Die Geschichte von Kahla sei geprägt von beispiellosen Investitionen in moderne Technologien, von der kompromisslosen Integration der Nachhaltigkeitsstrategie "Kahla pro Öko", von preisgekrönten Designkollektionen und patentierten Materialinnovationen, von kreativer Nachwuchsförderung und starken regionalen und internationalen Allianzen. Über 100 Design-, Innovations- und Ökologieauszeichnungen wurden Kahla durch internationale Fachgremien verliehen.

Dank an Mitarbeiter

"Wer sich noch erinnert, in welchem katastrophalen Zustand sich das Porzellanwerk im Saaletal befand, als ich es im Jahr 1993 übernahm, wird verstehen, dass ich mit Stolz auf die vergangenen Jahre zurückblicke. Bis zum heutigen Zeitpunkt flossen 35 Millionen Euro in die Modernisierung der Kahla/Thüringen Porzellan GmbH, ein Großteil davon in den Maschinenpark, in Robotik und in Ressourcen- und Umweltschutz. Die größte Rolle des Erfolgs allerdings spielten die 250 engagierten Mitarbeiter, die zum Teil bereits seit über 40 Jahren mit Hingabe und Fleiß für Kahla Porzellan kämpfen", fasst Günther Raithel zusammen.
"Den Umsatz von ursprünglich 12 Millionen Euro pro Jahr steigerten wir sukzessive und im Jahr 2014 sogar auf 30 Millionen Euro", berichtet Holger Raithel, seit 2005 geschäftsführender Gesellschafter der Kahla/Thüringen Porzellan GmbH.

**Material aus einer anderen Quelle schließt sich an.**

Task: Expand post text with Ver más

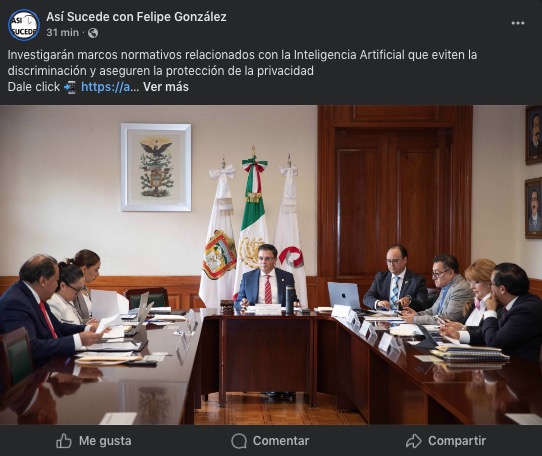Action: click(x=166, y=87)
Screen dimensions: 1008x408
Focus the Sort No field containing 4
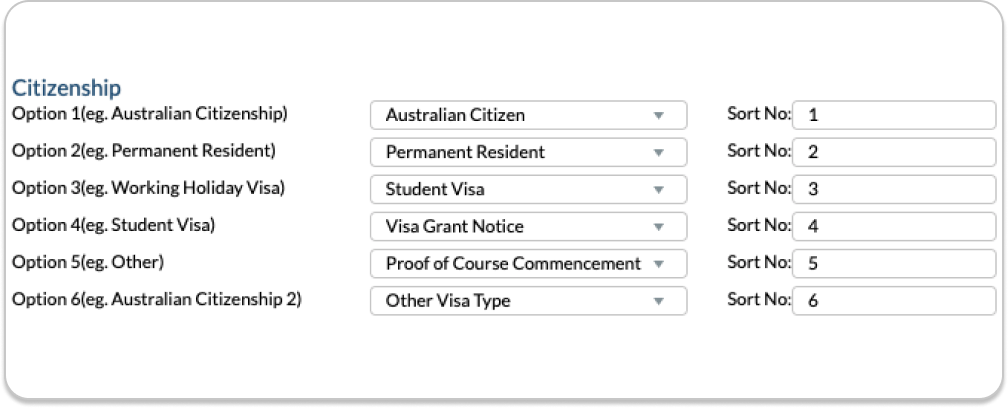pyautogui.click(x=893, y=226)
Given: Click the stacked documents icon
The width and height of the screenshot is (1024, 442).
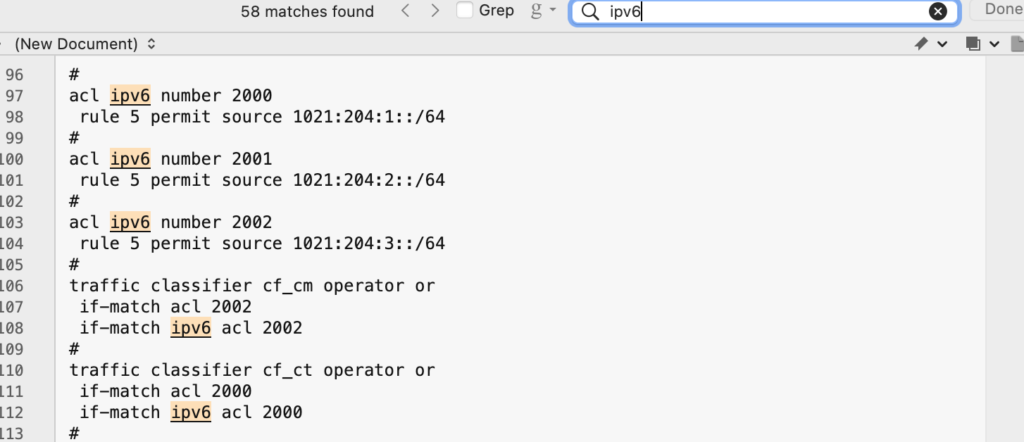Looking at the screenshot, I should pos(973,44).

Insolvenz in Eigenverwaltung im März

In den Jahren 2017 und 2018 scheiterte ein internationales Großprojekt, in das Kahla mehrere Millionen Euro investiert hatte. Die daraus resultierenden finanziellen Schwierigkeiten führten am 10. März 2020 in eine Insolvenz in Eigenverwaltung, die mit dem Verkauf der Kahla/Thüringen Porzellan GmbH im September 2020 abgeschlossen wird.

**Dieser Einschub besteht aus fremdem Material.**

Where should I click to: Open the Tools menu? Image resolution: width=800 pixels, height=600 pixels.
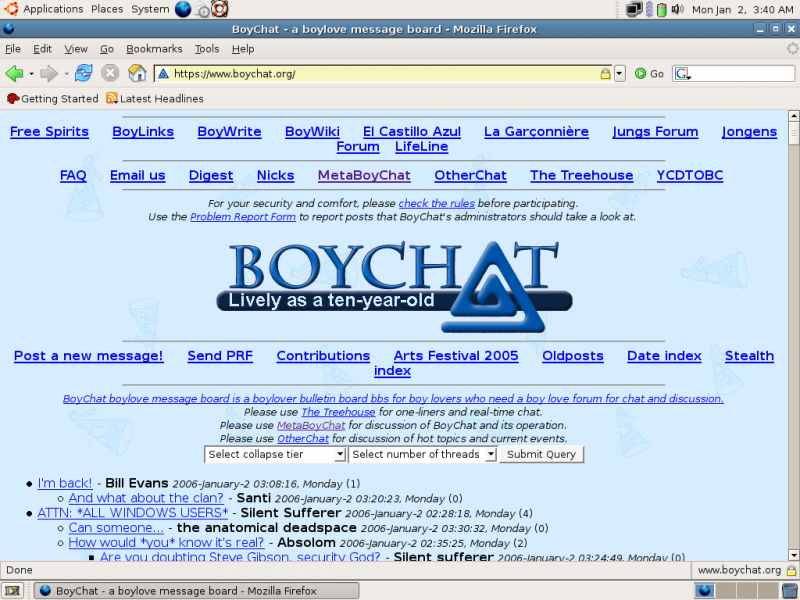[207, 48]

Während der Eigenverwaltungsphase, die Holger Raithel und Rechtsanwalt Dr. Jürgen Wallner, Kanzlei WallnerWeiß, gemeinsam mit dem Sachwalter Kai Dellit von der Kanzlei hww leiteten, erzielte Kahla trotz Corona-Schließungen über Plan liegende Umsätze und positive Ergebnisse. Starke Onlineverkäufe und ein virtueller Porzellanmarkt kompensierten Umsatzrückgänge aus dem internationalen Handel.

Unter der Firmierung Porzellanmanufaktur Kahla/Thüringen GmbH übernimmt Daniel Jeschonowski, Geschäftsführender Gesellschafter der Senator GmbH, im September 2020 das Porzellanwerk in Kahla.